Research: Tram & Railroad Database

Code: 18
Corporate Name: Shreveport, Houston & Gulf R. R.Co.
Folk Name:
Incorporated:
Ownership: Carter - Kelley Lumber Company
Years of Operation: 1906 to ca. 1938
Track Type:
Standard Gauge Wooden Rails
Track Length: 8 to 60
Locations Served: Prestridge Angelina
Counties of Operation: Angelina (tapline). Into Polk (tramline).
Line Connections:
Track Information:
Tram Road Logging / Industrial Common Carrier Logging Camp
Equipment: 1906: four locomotives, standard-gauge tracks. 1910: four locomotives, one passenger coach, one combination mail-baggage-Express car, and thirty-two logging cars. Keeling: six rod locomotives over twelve miles.
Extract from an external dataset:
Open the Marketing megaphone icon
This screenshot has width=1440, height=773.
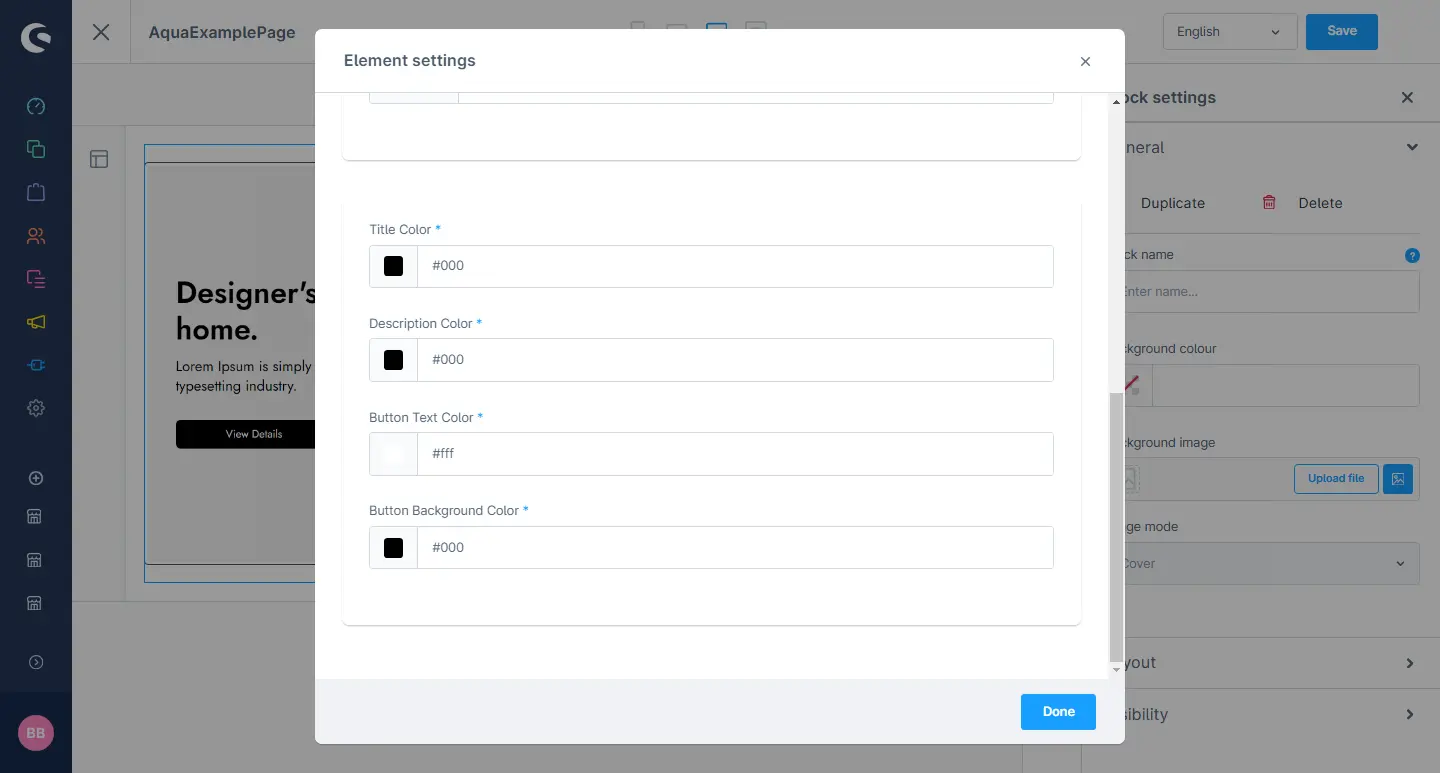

History: The stockholders of the Carter-Kelley Lumber Company incorporated the Shreveport, Houston, & Gulf R. R. Co. on June 19, 1906, to service its sawmill operation at Manning, Angelina County. Construction began immediately. Nicknamed the “Shove Hard and Grunt,” the railway connected with the Texas & New Orleans and the Cotton Belt at Prestridge, just south of Huntington, running nine miles further south to the mill at Manning. The expectation was to extend the line into Tyler County and possibly to Beaumont. Rolling stock and tracks, according to the American Lumberman in 1906, included included four locomotives running over a standard gauge road. In 1910, the rolling stock included four locomotives, one passenger coach, one combination mail- baggage-express car, and thirty-two freight cars. Three of the locomotives and thirty-one of the cars were leased to Carter-Kelley for use on its seven-mile logging tram. Twice-daily trains ran from Manning to Prestridge and back, hauling lumber, express, mail, other freight, and passengers. More than eight percent of the haulage belonged to Carter-Kelley interests. Poland, a high school history teacher who organized his students to research the history of Manning, wrote that the daily work train into the woods returned each night with the loggers, or “flatheads,” as they were known. Using cabbage-head smokestacks to retard the cinders from the locomotives, at least five engines and a Shay were maintained in a round house well equipped with a machine shop. Effie Boon believed that steam skidders were not used in logging operations, but Poland reports they and log loaders were employed until the snaking cables had so badly damaged the trees that the equipment was abandoned for logging. Both the two-wheel high cart and the eight-wheel Martin wagon were used in Manning logging operations. Toward the end of the Manning operation, its tramroads ran south to the Carter Lumber Company mill at Camden and another fourteen miles further to Camp Ruby in order to get logs. Reed states that the railroad was abandoned by 1937, after the timber holdings adjacent to the mill had been cut out. Zlatkovich states the year was 1938 when the road was abandoned.